Ask a Question

Schema Migration

In every app’s development lifecycle, there’s a point where the underlying schema doesn’t fit the requirements and must be changed for good. That requires a migration for both schema and the underlying data. This article will guide you through common migration scenarios you can encounter with Dgraph and help you avoid any pitfalls around them.

These are the most common scenarios that can occur:

  • Renaming a type
  • Renaming a field
  • Changing a field’s type
  • Adding @id to an existing field
Note As long as you can avoid migration, avoid it. Because there can be scenarios where you might need to update downstream clients, which can be hard. So, its always best to try out things first, once you are confident enough, then only push them to production.

Renaming a type

Let’s say you had the following schema:

type User {
    id: ID!
    name: String
}

and you had your application working fine with it. Now, you feel that the name AppUser would be more sensible than the name User because User seems a bit generic to you. Then you are in a situation where you need migration.

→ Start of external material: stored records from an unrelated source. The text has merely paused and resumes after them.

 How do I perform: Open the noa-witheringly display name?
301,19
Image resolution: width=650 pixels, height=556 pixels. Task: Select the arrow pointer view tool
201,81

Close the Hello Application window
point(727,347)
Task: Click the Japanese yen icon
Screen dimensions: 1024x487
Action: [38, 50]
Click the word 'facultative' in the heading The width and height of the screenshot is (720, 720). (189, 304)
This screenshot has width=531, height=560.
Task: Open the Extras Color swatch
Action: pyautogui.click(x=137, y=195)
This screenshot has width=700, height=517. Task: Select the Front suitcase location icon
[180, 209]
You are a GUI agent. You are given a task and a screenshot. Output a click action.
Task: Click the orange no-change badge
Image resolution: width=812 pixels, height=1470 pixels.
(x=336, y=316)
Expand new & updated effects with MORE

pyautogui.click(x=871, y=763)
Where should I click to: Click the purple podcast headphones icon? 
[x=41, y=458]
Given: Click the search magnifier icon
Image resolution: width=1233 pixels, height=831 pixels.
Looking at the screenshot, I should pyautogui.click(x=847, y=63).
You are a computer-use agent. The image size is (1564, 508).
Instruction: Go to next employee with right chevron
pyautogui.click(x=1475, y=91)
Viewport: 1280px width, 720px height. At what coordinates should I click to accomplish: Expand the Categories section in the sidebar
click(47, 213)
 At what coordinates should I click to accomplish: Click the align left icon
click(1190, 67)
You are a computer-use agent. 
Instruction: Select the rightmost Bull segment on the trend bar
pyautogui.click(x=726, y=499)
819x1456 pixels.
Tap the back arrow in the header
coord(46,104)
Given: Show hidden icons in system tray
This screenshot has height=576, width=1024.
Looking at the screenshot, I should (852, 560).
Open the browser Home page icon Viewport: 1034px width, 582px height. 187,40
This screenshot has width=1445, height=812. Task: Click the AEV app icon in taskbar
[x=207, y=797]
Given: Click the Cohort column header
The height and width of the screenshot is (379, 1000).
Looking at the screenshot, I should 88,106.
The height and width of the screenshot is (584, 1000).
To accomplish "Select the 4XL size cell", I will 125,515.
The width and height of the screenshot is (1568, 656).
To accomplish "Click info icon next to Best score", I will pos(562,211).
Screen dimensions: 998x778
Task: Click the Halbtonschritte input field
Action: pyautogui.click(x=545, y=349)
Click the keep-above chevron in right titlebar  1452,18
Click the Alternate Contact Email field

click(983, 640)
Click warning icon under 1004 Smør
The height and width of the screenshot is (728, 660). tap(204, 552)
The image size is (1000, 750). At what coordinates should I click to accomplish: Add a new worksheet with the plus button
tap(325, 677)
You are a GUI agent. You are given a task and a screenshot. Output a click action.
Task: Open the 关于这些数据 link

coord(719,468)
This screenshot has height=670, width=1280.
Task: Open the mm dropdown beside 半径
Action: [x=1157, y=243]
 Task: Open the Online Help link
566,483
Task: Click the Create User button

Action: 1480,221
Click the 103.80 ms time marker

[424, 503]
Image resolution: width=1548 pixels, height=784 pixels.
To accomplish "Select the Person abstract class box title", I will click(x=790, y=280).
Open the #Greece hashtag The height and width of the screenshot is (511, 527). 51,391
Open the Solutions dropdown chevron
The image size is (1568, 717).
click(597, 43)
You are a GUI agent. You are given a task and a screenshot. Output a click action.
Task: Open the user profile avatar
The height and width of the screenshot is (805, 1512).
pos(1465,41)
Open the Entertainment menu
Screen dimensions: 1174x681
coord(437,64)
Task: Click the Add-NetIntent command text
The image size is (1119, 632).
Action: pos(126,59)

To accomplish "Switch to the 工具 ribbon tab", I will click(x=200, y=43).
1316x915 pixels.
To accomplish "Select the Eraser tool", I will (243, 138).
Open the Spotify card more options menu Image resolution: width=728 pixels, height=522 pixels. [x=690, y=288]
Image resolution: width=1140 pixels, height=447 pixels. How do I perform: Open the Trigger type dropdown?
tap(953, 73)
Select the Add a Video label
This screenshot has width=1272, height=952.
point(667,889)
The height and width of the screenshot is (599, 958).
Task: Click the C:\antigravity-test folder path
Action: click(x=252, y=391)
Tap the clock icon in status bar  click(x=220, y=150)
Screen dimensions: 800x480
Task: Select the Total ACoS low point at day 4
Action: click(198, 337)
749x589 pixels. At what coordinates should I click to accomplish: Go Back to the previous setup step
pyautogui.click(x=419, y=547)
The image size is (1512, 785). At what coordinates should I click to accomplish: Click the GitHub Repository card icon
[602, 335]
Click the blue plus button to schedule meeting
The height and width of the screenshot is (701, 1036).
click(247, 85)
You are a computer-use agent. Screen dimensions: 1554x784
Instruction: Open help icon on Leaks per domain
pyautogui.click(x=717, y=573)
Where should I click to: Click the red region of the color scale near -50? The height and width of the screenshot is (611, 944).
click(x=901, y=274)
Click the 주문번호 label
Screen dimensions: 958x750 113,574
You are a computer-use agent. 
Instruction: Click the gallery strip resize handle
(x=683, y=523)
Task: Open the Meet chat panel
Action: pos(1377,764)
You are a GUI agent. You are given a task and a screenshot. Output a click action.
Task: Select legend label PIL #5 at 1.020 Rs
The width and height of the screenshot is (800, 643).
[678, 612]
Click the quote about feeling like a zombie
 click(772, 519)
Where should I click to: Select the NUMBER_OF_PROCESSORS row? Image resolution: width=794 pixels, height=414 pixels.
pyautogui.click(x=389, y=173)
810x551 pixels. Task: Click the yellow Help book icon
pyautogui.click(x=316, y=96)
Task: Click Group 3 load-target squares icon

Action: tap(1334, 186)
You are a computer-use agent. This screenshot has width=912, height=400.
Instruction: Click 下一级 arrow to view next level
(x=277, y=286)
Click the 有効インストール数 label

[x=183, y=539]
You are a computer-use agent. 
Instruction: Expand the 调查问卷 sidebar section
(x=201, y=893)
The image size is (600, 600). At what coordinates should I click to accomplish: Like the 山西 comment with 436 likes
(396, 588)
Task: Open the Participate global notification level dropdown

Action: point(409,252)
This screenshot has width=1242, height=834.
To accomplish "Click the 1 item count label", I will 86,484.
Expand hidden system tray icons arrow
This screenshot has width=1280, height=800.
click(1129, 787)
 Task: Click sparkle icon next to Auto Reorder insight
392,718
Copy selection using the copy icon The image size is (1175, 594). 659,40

This can be handled in a couple of ways:

  1. Migrate all the data for type User to use the new name AppUser. OR,
  2. Just use the @dgraph(type: ...) directive to maintain backward compatibility with the existing data.

Depending on your use-case, you might find option 1 or 2 better for you. For example, if you have accumulated very little data for the User type till now, then you might want to go with option #1. But, if you have an active application with a very large dataset then updating the node of each user may not be a thing you might want to commit to, as that can require some maintenance downtime. So, option #2 could be a better choice in such conditions.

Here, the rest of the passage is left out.